La diffusione dei social, che per caratteristica loro propria consentono di connettersi al mondo in tempo reale e senza limite alcuno, permettono, è vero, l’espressione del libero pensiero, ma hanno ingenerato la convinzione dei più che tale mezzo esista per poter dire quello che si vuole senza osservare alcun criterio di correttezza, di veridicità, di opportunità. Si usa il mezzo internettiano per esprimersi negli stessi termini che si usano in casa, al riparo delle quattro mura che tutto ascoltano ma nulla (si pensa) lasciano trapelare. E invece, il social è come una piazza, dove tutto ciò che si dice può essere ascoltato da tutti i presenti, ma a differenza della piazza dove la presenza fisica può (non sempre purtroppo) inibire comportamenti sconvenienti, in rete spesso si assiste al turpiloquio, all’ingiuria, all’offesa, alla denigrazione, alla mistificazione, alla diffamazione. Certi dell’impunità e del diritto proprio di dire quello che si vuole senza limite alcuno, e nella piena convinzione che tanto non ci si mette la faccia, taluni si lasciano andare a comportamenti che abitualmente non tengono in pubblico ma che spesso rasentano, se non addirittura sconfinano, nel penale.

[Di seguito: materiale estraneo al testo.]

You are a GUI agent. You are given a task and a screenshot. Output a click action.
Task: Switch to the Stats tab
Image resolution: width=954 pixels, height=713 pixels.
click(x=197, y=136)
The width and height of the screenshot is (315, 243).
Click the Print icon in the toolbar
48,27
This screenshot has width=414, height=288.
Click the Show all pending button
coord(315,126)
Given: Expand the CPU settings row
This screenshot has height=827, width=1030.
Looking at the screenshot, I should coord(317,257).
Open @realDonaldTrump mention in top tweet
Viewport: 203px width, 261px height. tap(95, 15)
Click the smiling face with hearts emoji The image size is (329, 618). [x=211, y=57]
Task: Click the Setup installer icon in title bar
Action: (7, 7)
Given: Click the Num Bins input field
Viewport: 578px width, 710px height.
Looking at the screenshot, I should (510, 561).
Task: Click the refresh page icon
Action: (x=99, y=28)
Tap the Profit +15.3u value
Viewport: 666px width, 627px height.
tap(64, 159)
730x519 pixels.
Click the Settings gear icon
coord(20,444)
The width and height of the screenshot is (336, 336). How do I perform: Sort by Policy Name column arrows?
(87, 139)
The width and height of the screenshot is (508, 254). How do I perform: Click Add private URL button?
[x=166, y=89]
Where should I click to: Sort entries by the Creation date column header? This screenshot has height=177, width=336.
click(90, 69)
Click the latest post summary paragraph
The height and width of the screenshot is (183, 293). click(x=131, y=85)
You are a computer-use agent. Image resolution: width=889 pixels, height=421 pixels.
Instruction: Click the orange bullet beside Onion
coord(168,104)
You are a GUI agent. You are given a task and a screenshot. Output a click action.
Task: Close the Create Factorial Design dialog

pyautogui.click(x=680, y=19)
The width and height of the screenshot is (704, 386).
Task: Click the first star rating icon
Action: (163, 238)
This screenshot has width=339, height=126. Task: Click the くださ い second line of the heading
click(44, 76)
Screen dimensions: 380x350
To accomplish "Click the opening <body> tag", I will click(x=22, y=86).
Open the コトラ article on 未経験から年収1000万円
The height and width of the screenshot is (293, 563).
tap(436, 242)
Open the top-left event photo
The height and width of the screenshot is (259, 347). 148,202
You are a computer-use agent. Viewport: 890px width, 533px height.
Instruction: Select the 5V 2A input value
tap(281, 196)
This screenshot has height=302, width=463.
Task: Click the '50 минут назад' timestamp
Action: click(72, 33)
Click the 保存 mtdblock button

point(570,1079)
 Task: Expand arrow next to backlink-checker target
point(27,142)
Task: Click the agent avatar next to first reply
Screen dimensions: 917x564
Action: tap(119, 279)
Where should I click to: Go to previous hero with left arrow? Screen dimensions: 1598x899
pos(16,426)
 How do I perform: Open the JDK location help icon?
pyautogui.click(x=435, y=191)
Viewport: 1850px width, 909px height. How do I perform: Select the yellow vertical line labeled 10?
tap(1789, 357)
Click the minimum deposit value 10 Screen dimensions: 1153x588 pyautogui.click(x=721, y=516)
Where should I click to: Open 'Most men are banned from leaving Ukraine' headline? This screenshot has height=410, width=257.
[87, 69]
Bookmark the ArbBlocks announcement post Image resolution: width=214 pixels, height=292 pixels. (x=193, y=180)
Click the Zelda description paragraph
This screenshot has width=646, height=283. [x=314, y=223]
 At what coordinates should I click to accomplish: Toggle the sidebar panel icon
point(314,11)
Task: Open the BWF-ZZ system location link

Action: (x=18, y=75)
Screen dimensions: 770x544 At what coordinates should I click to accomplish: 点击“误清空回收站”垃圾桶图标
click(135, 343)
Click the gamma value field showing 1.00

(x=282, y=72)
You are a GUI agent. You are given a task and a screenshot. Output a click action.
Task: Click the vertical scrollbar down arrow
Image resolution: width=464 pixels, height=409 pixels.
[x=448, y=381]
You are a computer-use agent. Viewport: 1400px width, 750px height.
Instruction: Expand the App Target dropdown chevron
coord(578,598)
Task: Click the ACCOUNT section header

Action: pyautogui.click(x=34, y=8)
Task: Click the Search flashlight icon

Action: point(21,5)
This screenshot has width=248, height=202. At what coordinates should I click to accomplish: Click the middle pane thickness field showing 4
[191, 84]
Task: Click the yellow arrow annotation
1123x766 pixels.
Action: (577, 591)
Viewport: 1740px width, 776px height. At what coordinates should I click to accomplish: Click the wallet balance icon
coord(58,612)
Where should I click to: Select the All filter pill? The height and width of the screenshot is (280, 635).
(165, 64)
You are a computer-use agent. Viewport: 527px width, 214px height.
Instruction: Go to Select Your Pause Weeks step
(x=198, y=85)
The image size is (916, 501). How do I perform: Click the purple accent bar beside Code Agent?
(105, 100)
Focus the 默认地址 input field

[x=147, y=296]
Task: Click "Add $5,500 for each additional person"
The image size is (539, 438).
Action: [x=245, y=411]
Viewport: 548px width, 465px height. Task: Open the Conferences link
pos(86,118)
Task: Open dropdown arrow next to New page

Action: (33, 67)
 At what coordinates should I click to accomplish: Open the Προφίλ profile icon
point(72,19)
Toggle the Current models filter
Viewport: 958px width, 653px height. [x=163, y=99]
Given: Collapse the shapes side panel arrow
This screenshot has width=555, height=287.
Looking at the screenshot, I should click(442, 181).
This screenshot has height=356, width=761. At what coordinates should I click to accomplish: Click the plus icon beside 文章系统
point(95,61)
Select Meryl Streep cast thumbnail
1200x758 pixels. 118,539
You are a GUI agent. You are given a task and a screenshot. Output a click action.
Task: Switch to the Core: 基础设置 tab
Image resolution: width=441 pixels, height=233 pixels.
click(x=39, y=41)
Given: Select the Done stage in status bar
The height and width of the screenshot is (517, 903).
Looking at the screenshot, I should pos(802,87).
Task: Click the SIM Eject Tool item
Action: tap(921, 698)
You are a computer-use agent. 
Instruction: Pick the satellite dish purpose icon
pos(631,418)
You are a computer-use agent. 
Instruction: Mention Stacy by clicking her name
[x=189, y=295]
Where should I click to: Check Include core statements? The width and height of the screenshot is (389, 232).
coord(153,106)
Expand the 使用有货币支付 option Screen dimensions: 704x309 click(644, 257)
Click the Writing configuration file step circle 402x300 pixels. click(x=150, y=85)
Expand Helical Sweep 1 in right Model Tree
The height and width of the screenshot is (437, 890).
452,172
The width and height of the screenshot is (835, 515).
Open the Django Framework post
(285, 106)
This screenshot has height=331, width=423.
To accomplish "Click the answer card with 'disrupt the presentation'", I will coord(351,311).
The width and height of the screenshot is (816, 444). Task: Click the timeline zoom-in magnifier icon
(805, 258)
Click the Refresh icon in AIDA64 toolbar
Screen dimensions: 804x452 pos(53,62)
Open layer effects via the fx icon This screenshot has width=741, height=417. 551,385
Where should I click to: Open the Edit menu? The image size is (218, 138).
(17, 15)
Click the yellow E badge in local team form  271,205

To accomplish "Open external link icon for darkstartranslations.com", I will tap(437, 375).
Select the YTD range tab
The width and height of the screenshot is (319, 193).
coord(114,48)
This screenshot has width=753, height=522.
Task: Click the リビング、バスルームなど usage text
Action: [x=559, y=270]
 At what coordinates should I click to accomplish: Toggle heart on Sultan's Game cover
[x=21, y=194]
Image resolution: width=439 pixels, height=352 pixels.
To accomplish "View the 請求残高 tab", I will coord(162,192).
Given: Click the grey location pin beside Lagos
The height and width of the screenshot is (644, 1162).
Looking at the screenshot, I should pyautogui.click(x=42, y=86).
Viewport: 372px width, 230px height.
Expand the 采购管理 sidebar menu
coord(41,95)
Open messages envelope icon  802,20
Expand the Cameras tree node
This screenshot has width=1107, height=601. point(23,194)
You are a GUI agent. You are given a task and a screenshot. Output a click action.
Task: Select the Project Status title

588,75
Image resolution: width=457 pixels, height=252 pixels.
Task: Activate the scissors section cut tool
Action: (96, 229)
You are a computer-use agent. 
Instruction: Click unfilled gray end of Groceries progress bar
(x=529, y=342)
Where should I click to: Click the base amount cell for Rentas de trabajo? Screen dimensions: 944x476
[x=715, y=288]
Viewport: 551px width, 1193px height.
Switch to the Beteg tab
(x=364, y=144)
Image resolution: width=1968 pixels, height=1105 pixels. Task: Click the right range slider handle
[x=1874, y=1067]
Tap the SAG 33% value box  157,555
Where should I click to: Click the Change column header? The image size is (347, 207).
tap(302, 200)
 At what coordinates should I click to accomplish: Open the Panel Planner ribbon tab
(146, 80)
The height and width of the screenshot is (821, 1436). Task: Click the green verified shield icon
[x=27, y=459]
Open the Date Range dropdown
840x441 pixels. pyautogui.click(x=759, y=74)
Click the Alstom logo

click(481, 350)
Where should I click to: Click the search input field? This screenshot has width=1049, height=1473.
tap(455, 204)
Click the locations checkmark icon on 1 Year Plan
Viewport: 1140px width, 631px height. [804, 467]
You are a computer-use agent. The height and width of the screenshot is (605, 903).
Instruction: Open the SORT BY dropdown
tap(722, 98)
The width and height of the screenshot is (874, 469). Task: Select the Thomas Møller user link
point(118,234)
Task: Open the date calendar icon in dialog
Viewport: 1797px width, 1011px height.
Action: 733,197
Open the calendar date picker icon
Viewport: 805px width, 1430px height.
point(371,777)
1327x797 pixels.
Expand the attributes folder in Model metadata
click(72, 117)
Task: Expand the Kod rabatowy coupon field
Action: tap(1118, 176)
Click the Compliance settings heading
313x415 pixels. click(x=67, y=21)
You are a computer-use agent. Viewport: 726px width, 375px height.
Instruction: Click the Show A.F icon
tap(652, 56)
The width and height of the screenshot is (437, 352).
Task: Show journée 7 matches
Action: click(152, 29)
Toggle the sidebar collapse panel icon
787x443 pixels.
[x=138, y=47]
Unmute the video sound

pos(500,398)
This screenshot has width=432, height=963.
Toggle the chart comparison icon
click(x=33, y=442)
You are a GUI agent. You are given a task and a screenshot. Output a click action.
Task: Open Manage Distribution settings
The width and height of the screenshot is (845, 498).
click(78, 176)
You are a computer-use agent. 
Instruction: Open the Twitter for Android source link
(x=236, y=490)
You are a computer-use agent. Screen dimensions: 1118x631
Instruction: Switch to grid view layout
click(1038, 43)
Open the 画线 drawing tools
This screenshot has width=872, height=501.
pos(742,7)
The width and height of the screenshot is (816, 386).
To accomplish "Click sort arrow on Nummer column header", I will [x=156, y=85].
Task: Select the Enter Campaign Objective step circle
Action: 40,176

Ci si accorge di ciò solo in occasione di fatti eclatanti come i suicidi di qualche giovane che incappa nella persecuzione della rete e che non ha gli strumenti per difendersi. Strumenti non solo personali ma anche giuridici. E già, perché quello che più manca sono proprio gli strumenti giuridici a tutela delle persone. La rete è, in effetti, una grande giungla dove ognuno può comportarsi come meglio crede e farla franca.
A fronte di una stampa sottoposta all’obbligo di osservanza dei dettami deontologici, l’uso della rete non è normata.
Il recente dossier «Ossigeno per l’informazione» preparato e presentato alla Camera dei Deputati dalla Fnsi e dall’Ordine dei Giornalisti snocciola dati inquietanti. Da ottobre 2011 a maggio 2015 si sono registrati almeno 30 casi di giornalisti condannati al carcere per un totale complessivo di 17 anni di reclusione. Tra questi i casi eclatanti del direttore del Giornale Alessandro Sallusti condannato nel 2012 a 14 mesi di carcere (poi graziato dal Presidente della Repubblica) e del direttore del mensile Dibattito News arrestato a 79 anni nel 2013 e rimesso in libertà dopo 46 giorni per evidenti ragioni di età oltre che di salute.
Troppo lunga la lista per riportare tutti gli altri casi, così come è altrettanto lunga la lista dei giornalisti costretti ad una vita blindata dalla scorta che l’accompagna. La legge in via di approvazione prevede l’abolizione del carcere per i giornalisti, ma dispone sanzioni pecuniarie che vanno da 5.000 a 50.000 euro. Come dire, basta con le manette ma il bavaglio rimane.
E sulla rete? Niente. Nessuno si preoccupa di regolamentare il sacrosanto diritto di esporre le proprie opinioni, ma senza danneggiare gli altri.
Se è vero che l’argomento è oltremodo delicato e gli eventuali limiti di difficile attuazione, è forse anche vero che l’obiettivo di imbavagliare la stampa è sicuramente più facile da attuare e opportuno per chi ha interesse a che le segrete cose rimangano tali.